Set task: Rewrite the items below, swapping every "icon" for "symbol" and leaving everything else unchanged.

Supplied records:
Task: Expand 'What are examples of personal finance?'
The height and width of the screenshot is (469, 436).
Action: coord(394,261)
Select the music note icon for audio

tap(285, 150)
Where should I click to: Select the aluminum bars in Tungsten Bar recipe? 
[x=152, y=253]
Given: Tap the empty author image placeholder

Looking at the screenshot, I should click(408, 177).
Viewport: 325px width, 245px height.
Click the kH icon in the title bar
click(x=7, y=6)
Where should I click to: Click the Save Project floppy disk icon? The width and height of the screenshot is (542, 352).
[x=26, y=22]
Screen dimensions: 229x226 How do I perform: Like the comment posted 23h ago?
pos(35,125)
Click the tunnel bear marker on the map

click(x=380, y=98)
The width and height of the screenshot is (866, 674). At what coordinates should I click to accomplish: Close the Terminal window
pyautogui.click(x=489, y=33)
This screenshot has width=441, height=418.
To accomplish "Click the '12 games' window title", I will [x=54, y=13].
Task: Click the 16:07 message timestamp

Output of the task:
Task: Expand 'What are examples of personal finance?'
The height and width of the screenshot is (469, 436).
Action: coord(394,261)
Select the music note symbol for audio

tap(285, 150)
Where should I click to: Select the aluminum bars in Tungsten Bar recipe? 
[x=152, y=253]
Given: Tap the empty author image placeholder

Looking at the screenshot, I should click(408, 177).
Viewport: 325px width, 245px height.
Click the kH symbol in the title bar
click(x=7, y=6)
Where should I click to: Click the Save Project floppy disk symbol? The width and height of the screenshot is (542, 352).
[x=26, y=22]
Screen dimensions: 229x226 How do I perform: Like the comment posted 23h ago?
pos(35,125)
Click the tunnel bear marker on the map

click(x=380, y=98)
The width and height of the screenshot is (866, 674). At what coordinates should I click to accomplish: Close the Terminal window
pyautogui.click(x=489, y=33)
This screenshot has width=441, height=418.
To accomplish "Click the '12 games' window title", I will [x=54, y=13].
Task: Click the 16:07 message timestamp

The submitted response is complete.